Rome, le 8 mars 1870
Lettre de l'archevêque de Bourges à l'Empereur, sur l'infaillibilité du Pape

Sire,

Le siège de Lyon est pourvu ; je puis donc parler maintenant, sans crainte d'être soupçonné d'une pensée quelconque d'intérêt.
Un évêque qui a eu l'honneur d'être reçu par Votre Majesté avant de partir pour Rome m'a affirmé qu'on avait dit à l'Empereur que, seul, avec l'évêque de Nîmes, je m'étais prononcé dans mes mandements pour l'infaillibilité personnelle du Pape. On a même ajouté, si je ne me trompe, que j'étais très-exagéré, que j'étais un ultramondain fanatique.
A cette accusation, dont je n'ai pas besoin de rechercher l'origine ni le but, je réponds simplement que jamais, dans aucun de mes mandements ou lettres pastorales, je ne me suis prononcé pour l'infaillibilité personnelle et séparée du Souverain Pontif. Tous mes mandements sont là pour attester ce que j'avance.

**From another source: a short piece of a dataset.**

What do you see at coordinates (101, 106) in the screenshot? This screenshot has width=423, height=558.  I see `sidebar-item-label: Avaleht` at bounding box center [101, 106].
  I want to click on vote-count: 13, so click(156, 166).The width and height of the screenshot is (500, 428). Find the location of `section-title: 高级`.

Dans cette question comme dans toutes les autres, j'ai tenu et je tiendrai toujours à ne pas me séparer de la grande majorité des évêques. Par suite, mon langage a toujours été calme et modéré ; toujours je suis resté à l'écat des exagérations, de quelque côté qu'elles vinssent. Par caractère comme par principe, je ne les aime pas : elles faussent la vérité. Je n'aime pas davantage les partis : je considère qu'il ne devrait pas y en avoir dans l'Eglise, pas plus que dans l'Etat... Dans l'Etat, je suis avec l'Empereur ; dans l'Eglise, je suis avec le Pape. Voilà, en deux mots, ma profession de foi.

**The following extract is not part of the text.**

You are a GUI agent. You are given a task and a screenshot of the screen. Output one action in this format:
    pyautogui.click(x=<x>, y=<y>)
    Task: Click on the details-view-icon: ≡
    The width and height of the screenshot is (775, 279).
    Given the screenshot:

Mgr. Maret a dit à la fin de son ouvrage : "On peut affirmer qu'il n'y a jamais eu d'erreur dans les jugements des Papes, qui méritent véritablement le nom de jugement ex cathedra."

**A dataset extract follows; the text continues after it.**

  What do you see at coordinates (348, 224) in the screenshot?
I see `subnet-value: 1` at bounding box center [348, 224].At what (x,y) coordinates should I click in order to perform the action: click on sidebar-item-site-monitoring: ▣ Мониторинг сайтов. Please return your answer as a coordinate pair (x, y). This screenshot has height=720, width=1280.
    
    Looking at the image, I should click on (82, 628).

Mgr. de Châlons, dans une lettre rendue publique, dit également : "Aujourd'hui, tous les catholiques admettent l'infaillibilité du Pape."
Je n'ai rien dit de plus ; peut-être même ai-je dit moins, en ce sens que j'ai été moins affirmatif.
Telle est, Sire, l'exacte vérité.
J'aurais dû peut-être faire plus tôt cette démarche : je ne l'ai pas voulu ; je me serai reproché toute ma vie d'avoir cherché, en pareille circonstance, à exercer une influence quelconque sur les décisions de Votre Majesté. Aujourd'hui, que le motif qui me conseillait le silence n'existe plus, il m'a semblé que je devais à la vérité et à moi-même de rétablir les faits et de dissiper les préventions injustes qu'on a tâché d'inspirer à l'Empereur contre moi. Je n'ai pas eu d'autre but : si j'ai réussi, je suis content, je ne désire rien de plus. Je me trompe, Sire, je désire que Votre Majesté me conserve toujours sa bienveillance, et j'espère toujours en être digne, comme toujours j'en serai reconnaissant.
Je suis avec le respect le plus profond, Sire, de Votre Majesté, le très-humble et très-obéissant serviteir et fidèle sujet.